Is It a Good Idea to Keep a Mortgage for the Tax Benefit?

Tonya asks why Dave tells people to pay off their houses instead of using it as a tax write-off. Dave explains.

QUESTION: Tonya on Facebook asks why Dave tells people to pay off their houses instead of using it as a tax write-off. Dave explains.

ANSWER: Let’s do some quick math. Let’s pretend you had a $200,000 mortgage at 5% interest. Five percent of $200,000 is $10,000, which means if you have a 5% mortgage on $200,000, you pay $10,000 in interest to the bank. If you make $75,000 a year, you’re in a 25% tax bracket. You’re able to deduct that interest—the tax write-off. The reason everyone keeps their mortgage is because they’re sophisticated and want to keep the tax write-off. “You don’t want to pay off your mortgage. You’ll lose the tax write-off!” How many times have you heard that bunch of crap?
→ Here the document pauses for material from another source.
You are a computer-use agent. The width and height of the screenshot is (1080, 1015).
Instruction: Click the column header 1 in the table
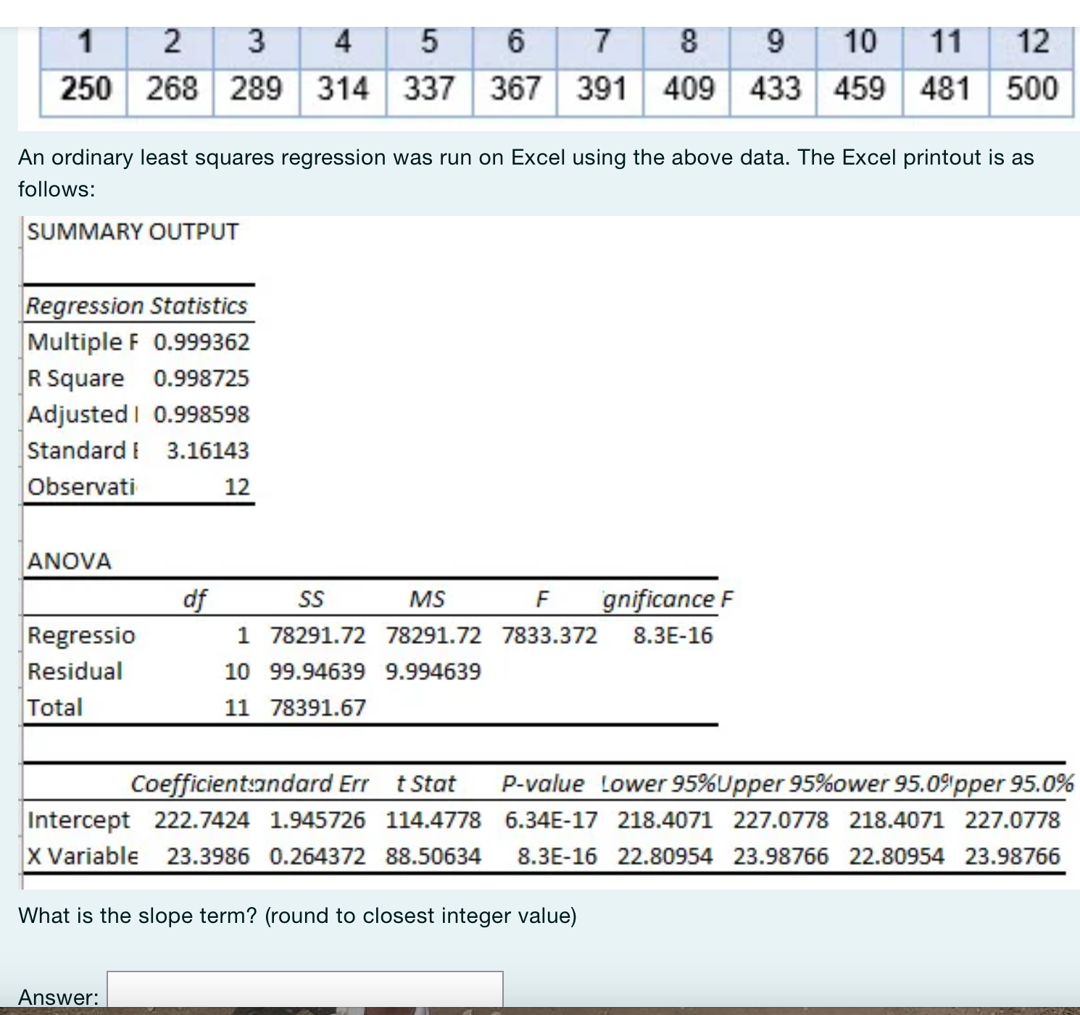click(x=86, y=41)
Let’s play with this for just a second. If you make $75,000 a year and you have a $10,000 tax write-off, that means you pay taxes not on $75,000 but on $65,000. If you paid off your home mortgage, you would have to pay taxes on not $65,000 but $75,000 because you wouldn’t be paying any interest anymore. You’re going to have to pay taxes on $10,000 worth of income. You’re in a 25% tax bracket. Twenty-five percent of $10,000 is $2,500. Your tax bill just went up by $2,500 because you paid off your mortgage. Did I mention that you’re no longer sending $10,000 to the mortgage company? Your tax bill went up by $2,500, but your interest bill went down by $10,000. Did you get this?

What these idiots are saying all over America is that you need to keep your tax deduction—and you’re an idiot if you believe that. You’re sending $10,000 to the mortgage company to keep from sending the federal government $2,500. Calling that sophisticated would make you an idiot. I’ve been that idiot. I used to tell people to do that all the time, and then I got called out on it. Then I went, “I was completely an idiot.” That’s wrong. You don’t send Countrywide $10,000 to keep from sending the IRS $2,500 and call that sophisticated. It’s not sophisticated; it’s stupid.

That’s why I say pay off the house versus the tax deduction. If you want to trade $10,000 for $2,500, you can do that without being in debt. Just increase your giving to a 501(c)3—your church or the Red Cross or whatever. Pay off your mortgage, give $10,000 extra in charitable giving, and your tax bill will not go up one penny. You’ll save the $2,500 in taxes by giving away the $10,000. Your charitable giving is tax-deductible.

We do not stay in debt because of the tax deduction. If you’re in debt, take the tax deduction, but don’t stay in debt because you’re somehow sophisticated.